======== Passage provided ========

The SuccessTech Academy shooting was a school shooting that occurred on October 10, 2007, at the SuccessTech alternative high school in Cleveland, Ohio, United States. Fourteen-year-old freshman Asa H. Coon shot two students and two teachers before committing suicide on the fourth floor of the building.

Shooting
On Wednesday, October 10, 2007, Coon entered the five-story school building shortly before 1:00 p.m. EST, armed with two handguns (a .22-caliber revolver and a .38-caliber revolver), and a box of additional rounds of ammunition for each pistol; three folding knives were also in Coon's possession, which were all stocked together in a duffel bag. Wearing a Marilyn Manson concert shirt, black jeans, and black-painted fingernails, Coon walked to the fourth floor of the building and entered the men's washroom where he loaded two revolvers.

======== Dataset section ========

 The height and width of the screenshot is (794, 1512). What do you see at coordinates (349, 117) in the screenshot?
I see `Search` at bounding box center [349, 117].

========

Things to do —
a) In the account of the SuccessTech Academy shooting, where in the building did Coon load his revolvers?
b) List every weapon and supply of ammunition that the account of the SuccessTech Academy shooting says Coon had with him.

Solutions to the problems —
a) In the men's washroom on the fourth floor.

b)
- A .22-caliber revolver
- A .38-caliber revolver
- A box of additional rounds of ammunition for each pistol
- Three folding knives